There are three types of endocytosis. First is phagocytosis. Phagocytosis comes from the Greek word for 'devour.' It is the process where large molecules or other cells are eaten by engulfing them. In phagocytosis, the cell membrane folds around the object to be eaten, creating a vesicle that can then be internalized. For example, a white blood cell in your immune system can eat a foreign bacterium whole - in one bite!

During phagocytosis, the cell membrane folds around the object, engulfing it.
Phagocytosis Diagram

A second type of endocytosis is pinocytosis, which comes from the Greek word for 'drink.' It is the process where small, dissolved substances and liquids are taken up by a cell. Pinocytosis is similar to phagocytosis. Both of these processes allow cells to non-specifically take up substances from the surrounding by engulfing them with their membrane. However, in pinocytosis, smaller vesicles are taking up liquid and dissolved solutes in that liquid, such as the small squares seen below, rather than large molecules. For example, the cells surrounding your blood capillaries perform pinocytosis to 'drink' your blood while at the same time taking up any solutes that are dissolved inside of your blood.

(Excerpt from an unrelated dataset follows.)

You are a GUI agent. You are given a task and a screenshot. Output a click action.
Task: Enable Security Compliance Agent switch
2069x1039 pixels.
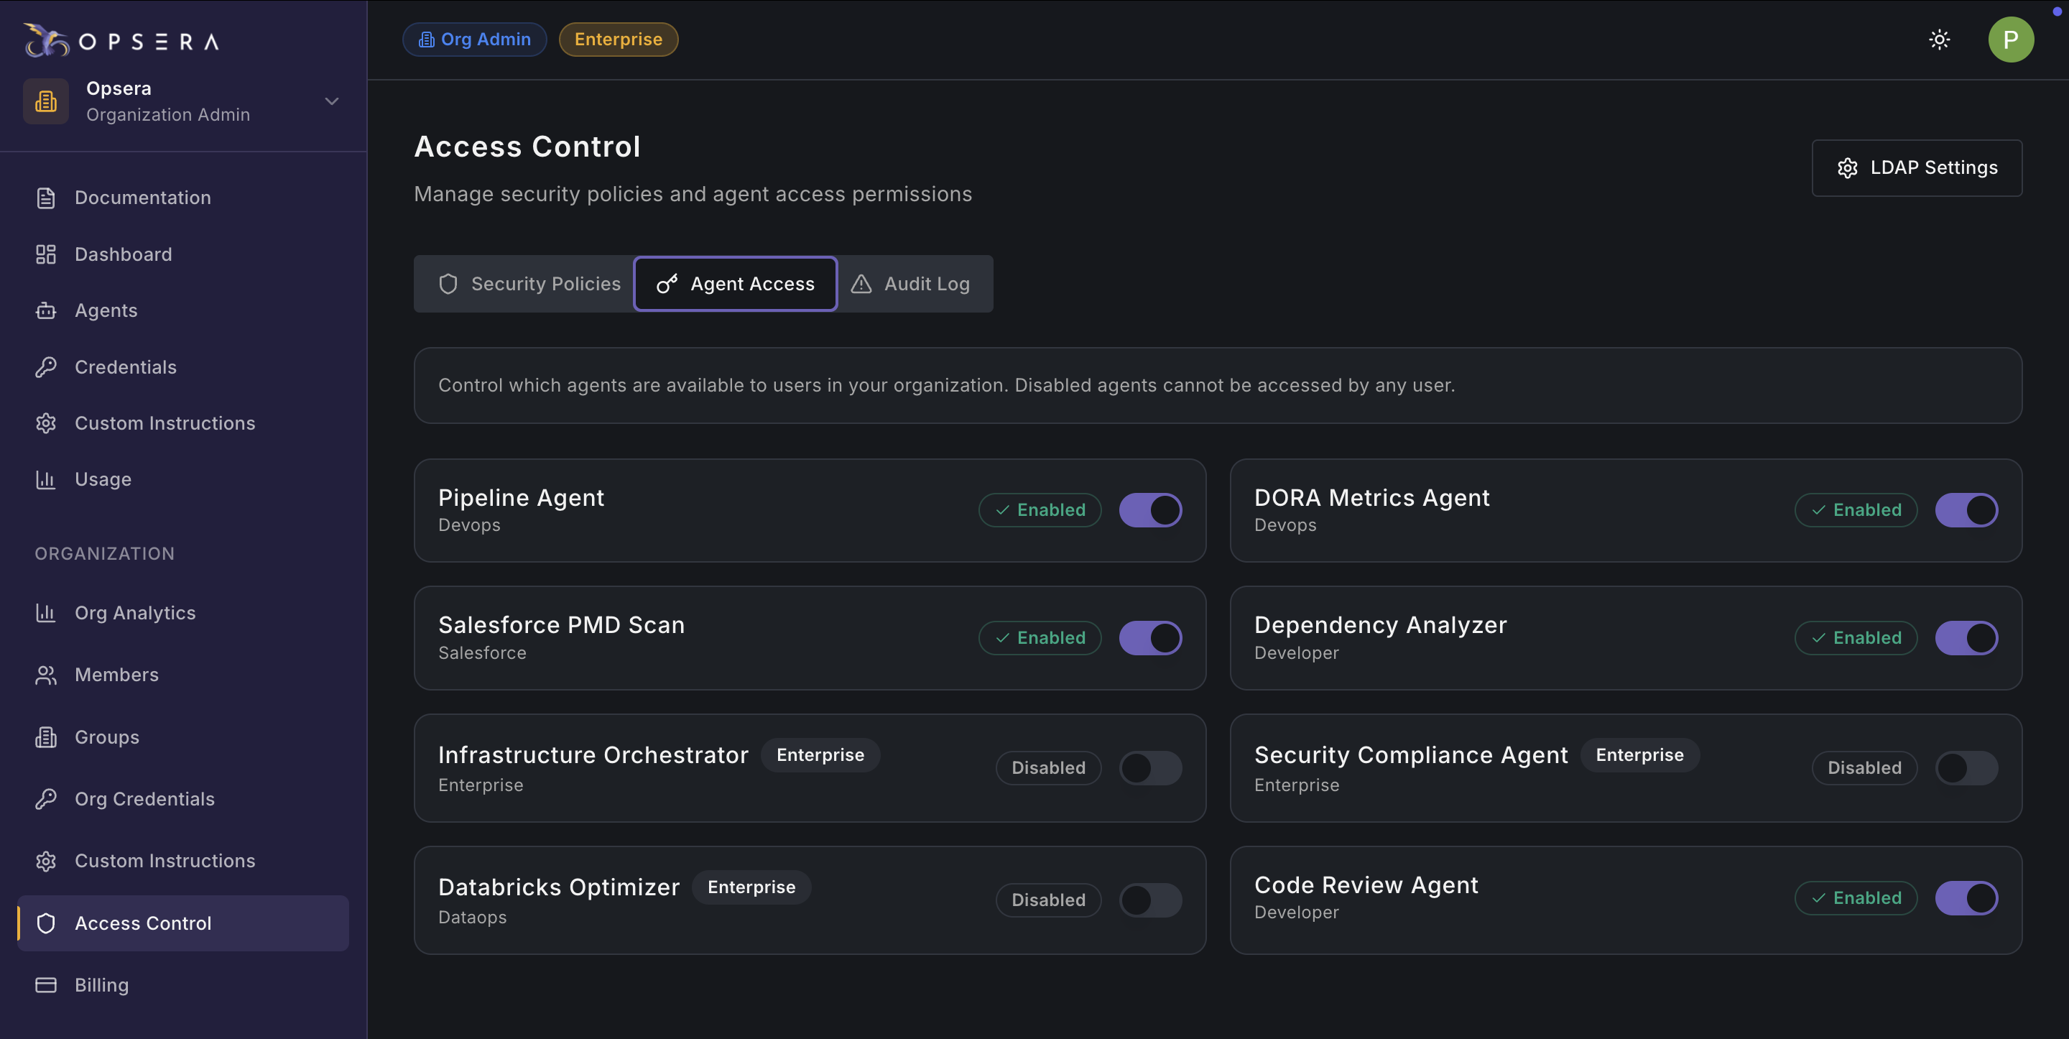click(x=1965, y=768)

Small molecules are taken up during pinocytosis.
pinocytosis taking up liquid

In a third type of endocytosis, the cell membrane also folds around a substrate to engulf and internalize it. However, in receptor-mediated endocytosis, this is a process that recognizes and targets a specific substrate through the help of integral membrane proteins on the cell membrane surface. Here, integral membrane proteins called receptor proteins recognize and bind to a specific target, such as the stars seen below. In this example, these receptor proteins would not recognize and bind to non-star objects, like the squares. When a receptor protein binds to a target, it signals the cell membrane to enclose the target and internalize it inside a specialized vesicle.

During receptor-mediated endocytosis, specific substrates are taken in.
receptor mediated is specific

Phagocytosis and pinocytosis are non-specific methods of endocytosis. They would eat any kind of chocolate. Receptor-mediated endocytosis is specific - it's picky. It knows exactly what it wants.

All methods of endocytosis engulf a substrate in a vesicle.
Processes of Endocytosis

Lysosomes

Whether specific or non-specific, all methods of endocytosis internalize a substrate into a vesicle, which then enters the cytoplasm. So what happens next? Think about what happens when you eat or drink something. It travels down to your stomach, where it's then digested by enzymes in the acidic environment of your stomach.

What happens after endocytosis is not that different. The vesicles fuse with structures called lysosomes. A lysosome is a structure within the cell that contains digestive enzymes. The lysosome is acidic compared to the rest of the cell because integral membrane proteins in the membrane surrounding the lysosome pump protons into this space. The digestive enzymes within the lysosome work optimally at this lower pH.